I certainly spent many relaxing evenings at home. I loved my apartments and especially loved to watch the winter snow fall quietly outside. Those were some of my best memories. Occasionally, I would throw parties and invite a panoply of friends from places near and far. My friends cooked incredible meals and the company and conversation were magnificent.
All in all, my life in Russia and Ukraine were always more interesting and entertaining than my life in the U.S. the few years before I moved there. I was never lonely and only became bored as my time in Russia was coming to an end. Life was harder at every step, but life was arguably better. I miss those times as I look forward.
So Now What?
My emotions at the moment are mixed. On one hand, I can’t believe it’s over. I’m near tears that it’s over. I have difficulty letting go. This was such a unique experience that enriched my life and now, bam! It’s over.
On the other hand, I thank God it’s over. I am emotionally exhausted and I can finally loosen the grip I’ve had on myself which protected me and helped me endure. My adrenaline was in full gear the entire time and now I feel empty inside as if all my energy has drained away. I can’t imagine trying to gear it back up again in such a degree. I feel like I can relax now and it feels good. Amidst all the glory, there was a long grind. I was in a constant state of disorientation in a way. I explain it this way. Wherever you are born and raised, you develop an imprint in your mind about what is “normal”. Whenever you put yourself into a different situation, something inside you is constantly telling you, “this is not normal, please normalize as soon as possible.” That feeling tugs at you and you have to keep it in control so that it doesn’t disrupt your life. That’s the way I interpret it, anyway. I’ve met many who live in Russia or Ukraine that surely have a quieter voice inside than I did. For me, I enjoyed practically every minute of my life in Russia and Ukraine, but as the saying goes, “You can take the boy out of the country, but you can’t take the country out of the boy.”
I’m not speaking about any universal truths, just those that I see for myself.

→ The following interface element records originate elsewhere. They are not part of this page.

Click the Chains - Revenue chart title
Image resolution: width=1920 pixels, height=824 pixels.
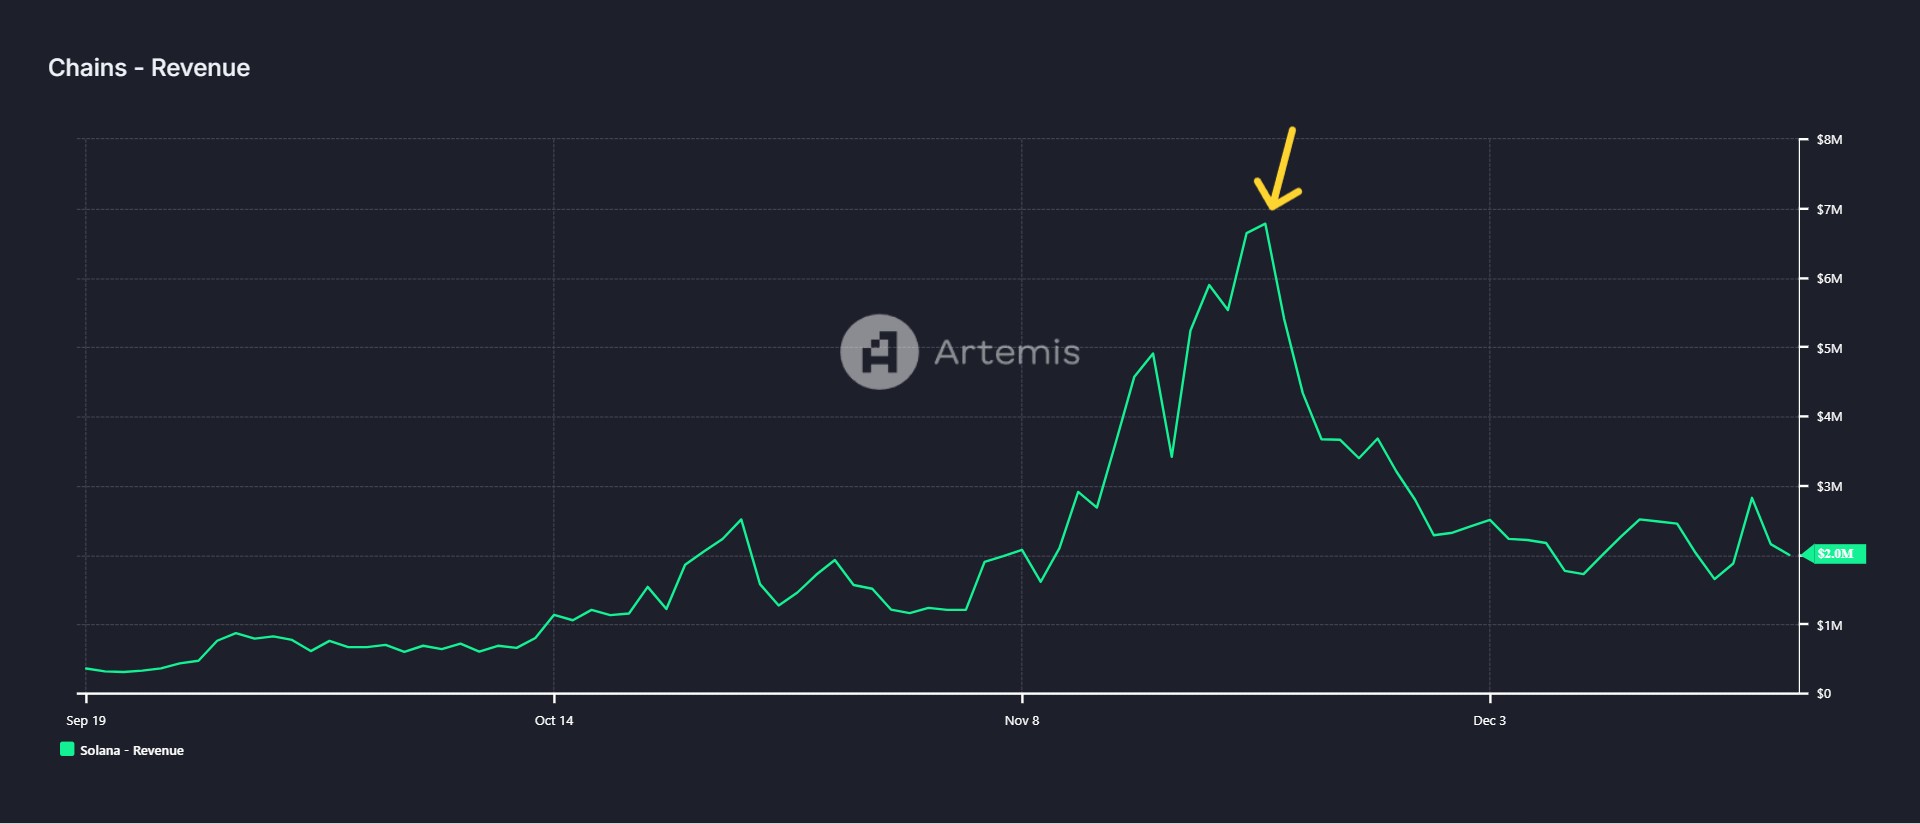149,68
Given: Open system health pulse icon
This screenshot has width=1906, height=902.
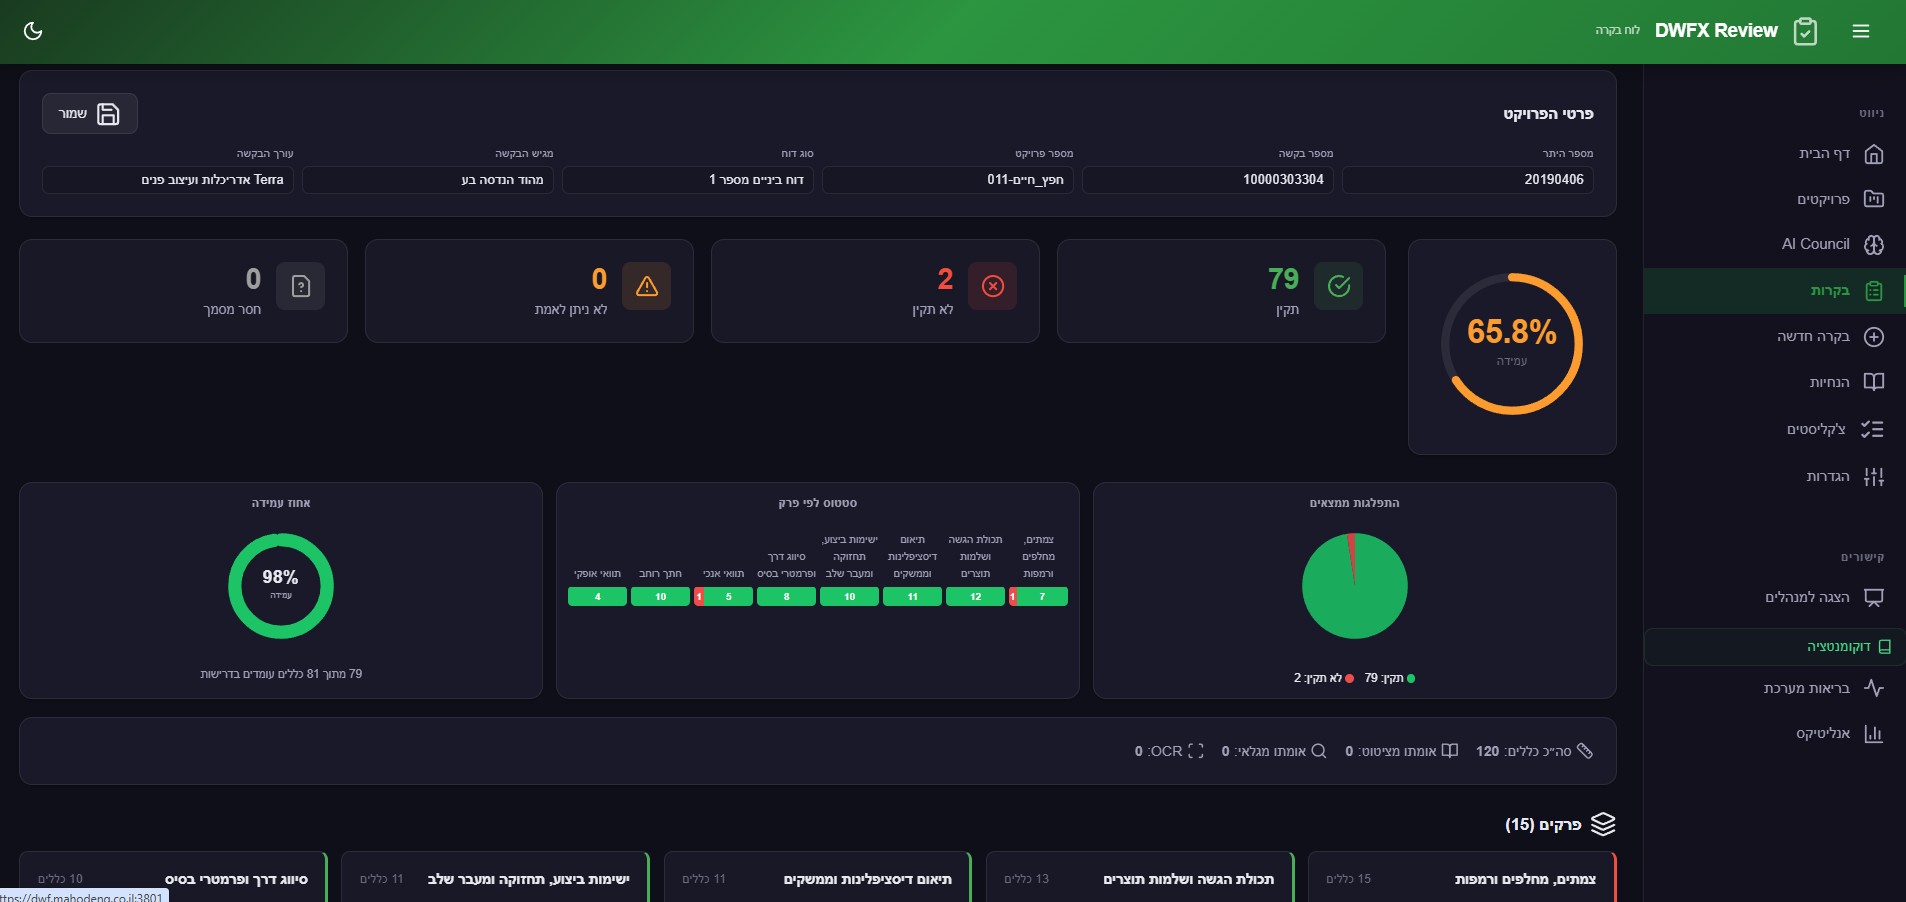Looking at the screenshot, I should pos(1873,688).
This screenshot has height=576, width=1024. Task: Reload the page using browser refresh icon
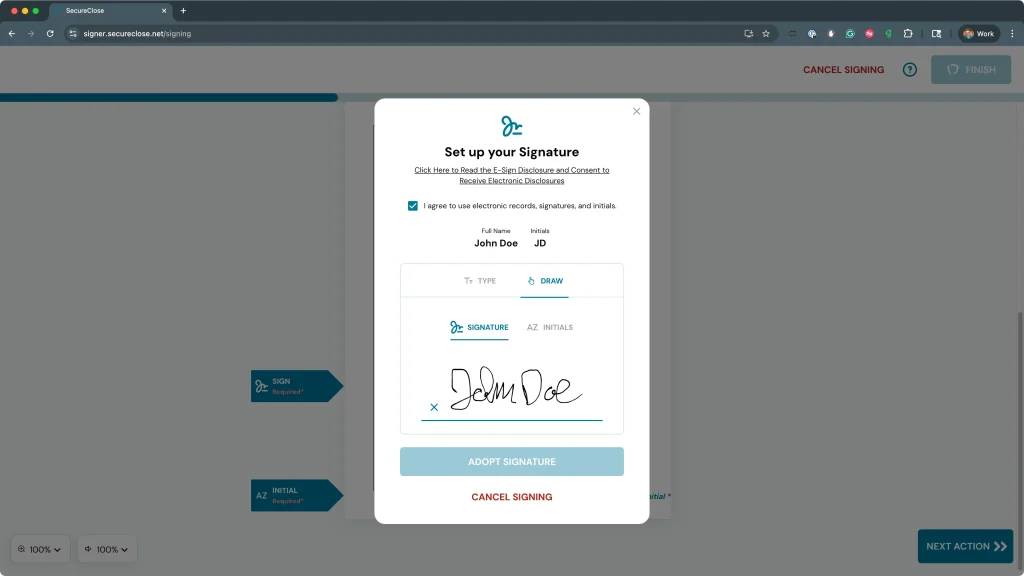click(x=50, y=33)
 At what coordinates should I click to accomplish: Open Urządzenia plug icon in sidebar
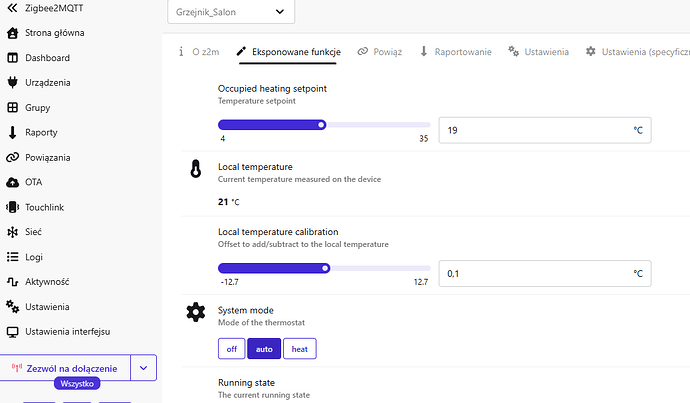pyautogui.click(x=13, y=83)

I loved the experience of living in another country, especially one that fascinated me. I actually got to live and breath in a country that I only read about. I don’t think a day went by where I was not conscious of what I was doing. There was wonder in every moment. Every street I walked, every place I visited, every person I met, I could feel every drop of history, every agony, every struggle, and every triumph. I lived it, I really lived it.